Speaking to reporters, St. Louis Police Commissioner Michael Sack said the accused shooter, Orlando Harris, 19, who graduated last year from Central Visual and Performing Arts High School where the shooting took place, had ammo strapped to his chest and in a bag, as well as additional magazines in stairwells. “This could have been much worse,” he said, according to the Associated Press.
The gunman left a handwritten note that said he was lonely, having no friends, family or girlfriend, Sack said. He described his isolation in the note as the “perfect storm for a mass shooter.”
In the rampage, the assailant gunned down 10th-grader Alexzandria Bell, 15, and physical education teacher Jean Kuczka, 61, before the police killed him in a shootout.
“Alexzandria was my everything. She was joyful, wonderful and just a great person,” her father, Andre Bell, told KSDK, noting that Alexzandria was on the school’s junior varsity dance team.

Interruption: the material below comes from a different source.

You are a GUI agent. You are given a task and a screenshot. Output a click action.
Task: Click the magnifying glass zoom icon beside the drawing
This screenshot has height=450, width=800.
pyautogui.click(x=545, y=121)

“She was the girl I loved to see and loved to hear from. No matter how I felt, I could always talk to her and it was alright. That was my baby,” he added.
Kuczka’s daughter, Abby Kuczka, told the St. Louis Post-Dispatch that the gunman fatally shot her mother when she stepped between him and her students after he burst into her classroom.
“My mom loved kids,” Abbey Kuczka stated. “She loved her students. I know her students looked at her like she was their mom.”
Sack told reporters Tuesday that the seven injured students are all 15 or 16 years old and were in stable condition. Four of them were grazed by bullets or suffered gunshot wounds, two had bruises and one had a broken ankle after jumping out the building.
The shooting was reported just after 9 a.m. Police say that there were seven security workers on site. It wasn’t immediately clear how the shooter got inside the building, as the doors were reportedly locked. The building also has metal detectors.
A police timeline indicated that authorities received the active shooter call around 9:11 a.m., according to CNN. The police found the gunman and began “engaging him in a gunfight” at 9:23 a.m., Sack told reporters. The assailant was reported down two minutes later.